→ **Requirement**: Copy exactly. Begin at the line containing "The image size is (1383, 868)." and stop at the last line of the entries, omitting any pictures.

** Supplied records follows **

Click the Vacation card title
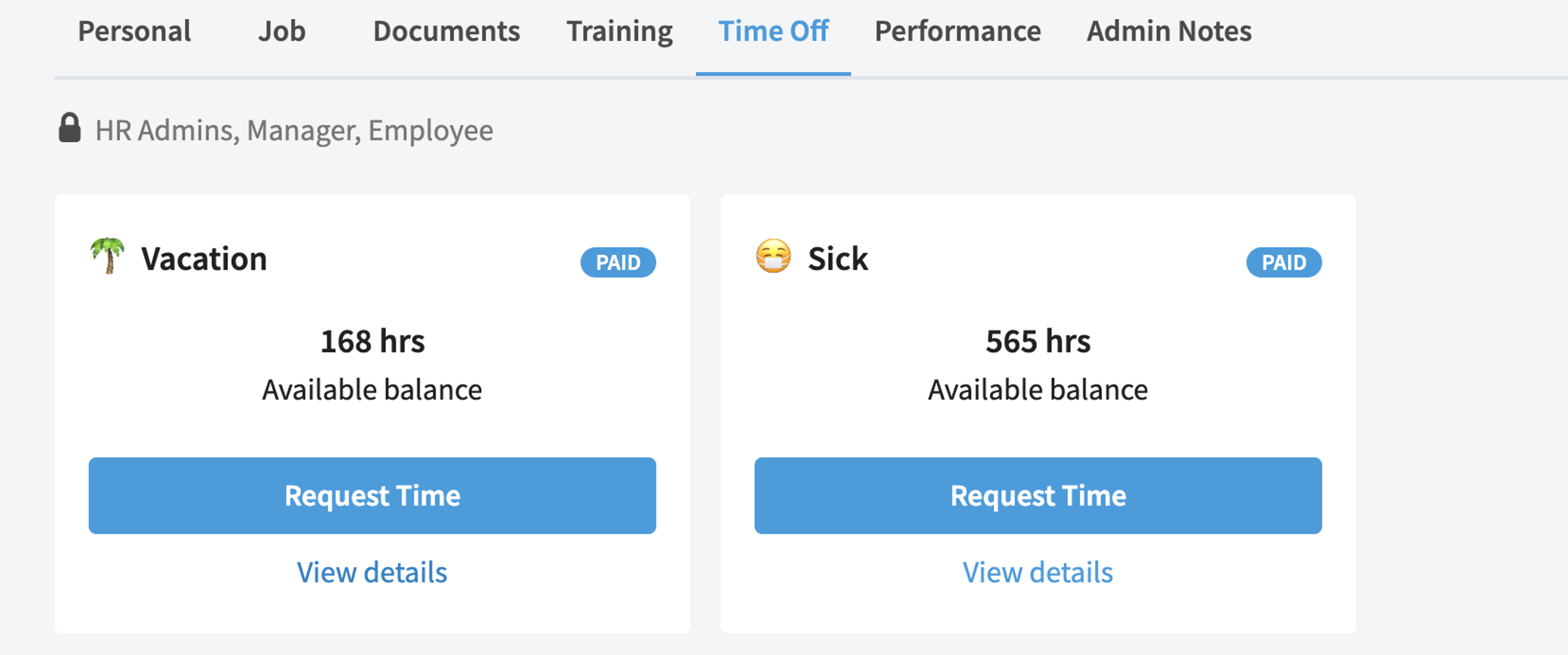Viewport: 1568px width, 655px height. (x=204, y=259)
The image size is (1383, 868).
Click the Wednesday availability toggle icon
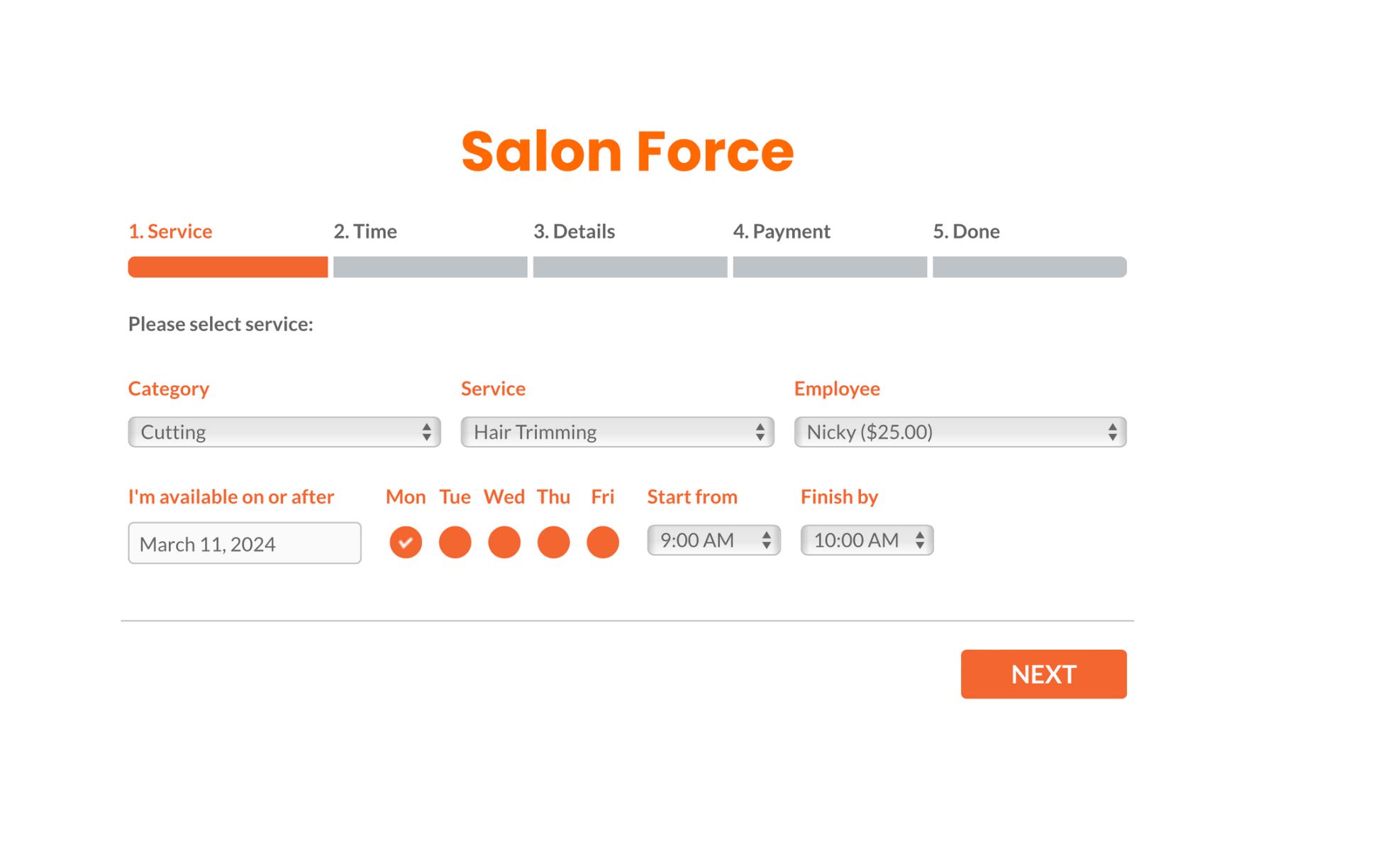503,540
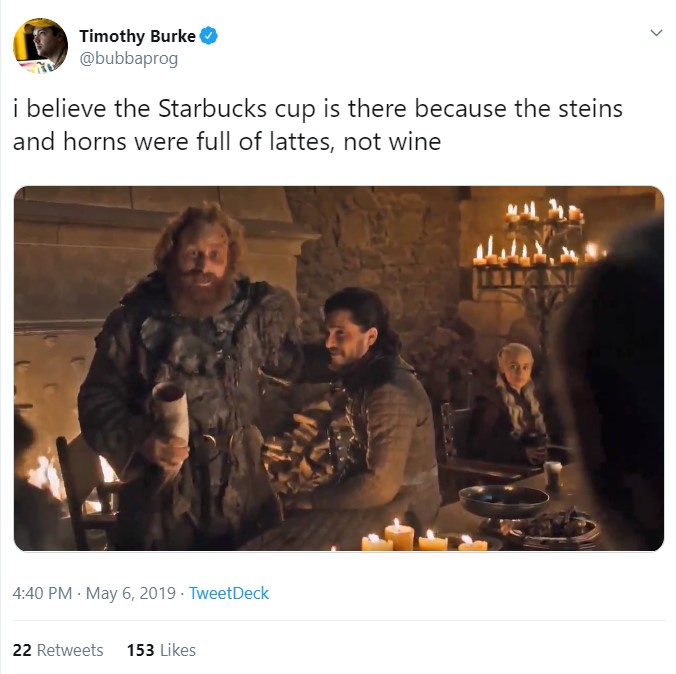676x674 pixels.
Task: Open Timothy Burke's profile avatar
Action: [40, 46]
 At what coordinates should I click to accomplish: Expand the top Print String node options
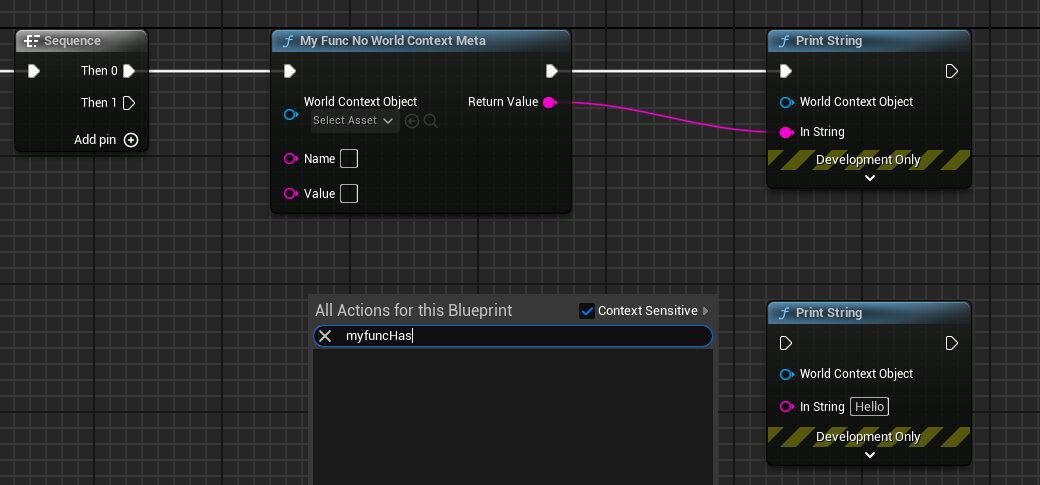click(x=869, y=178)
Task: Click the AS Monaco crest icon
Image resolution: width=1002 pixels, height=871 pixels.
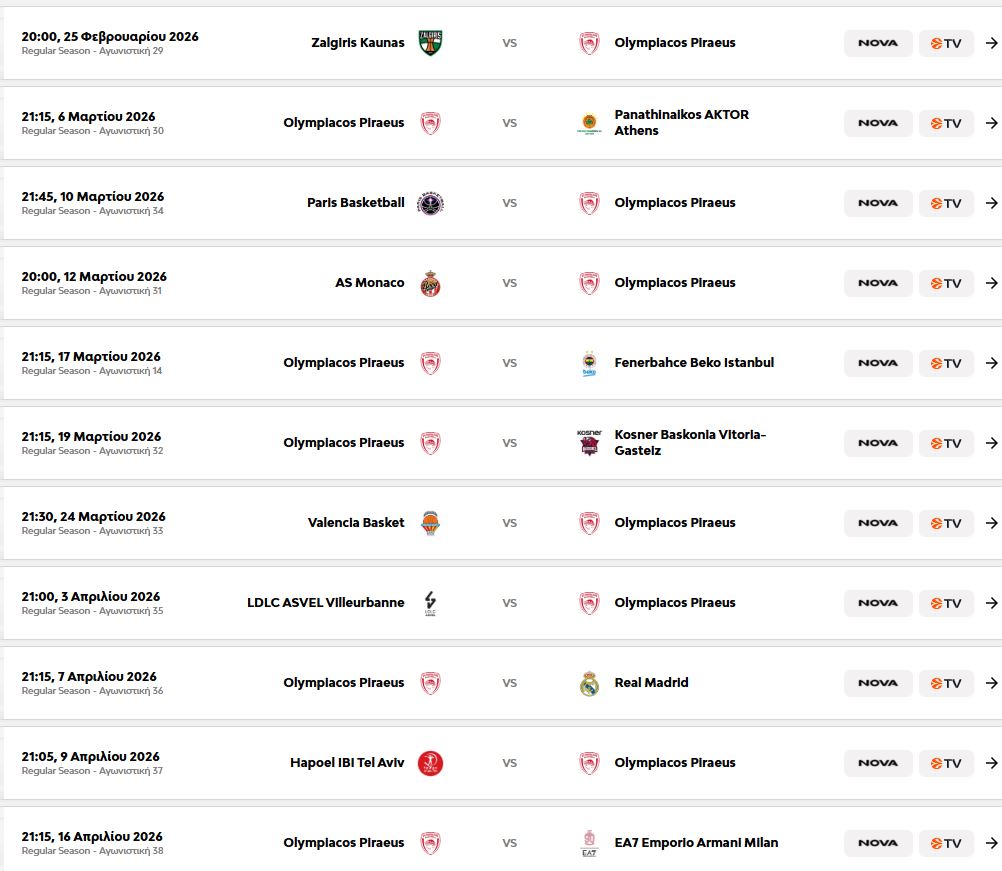Action: (430, 283)
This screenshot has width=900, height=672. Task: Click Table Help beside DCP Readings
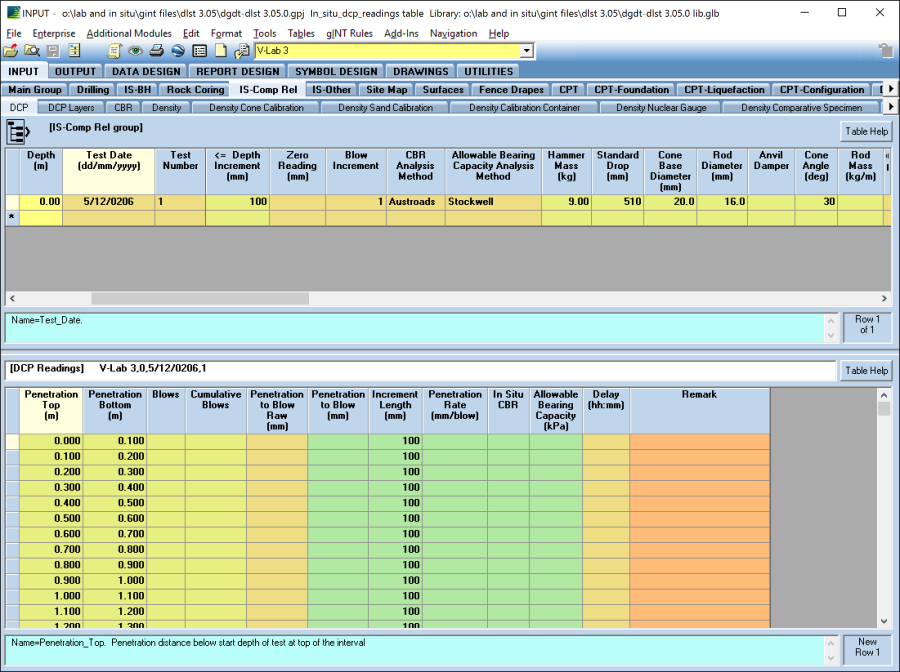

** End of Supplied records **

→ **Answer box**:
The image size is (1383, 868).
Click the Wednesday availability toggle icon
503,540
676x674 pixels.
Task: Open Timothy Burke's profile avatar
Action: [40, 46]
 At what coordinates should I click to accomplish: Expand the top Print String node options
click(x=869, y=178)
Task: Click the AS Monaco crest icon
Image resolution: width=1002 pixels, height=871 pixels.
Action: (430, 283)
This screenshot has width=900, height=672. Task: Click Table Help beside DCP Readings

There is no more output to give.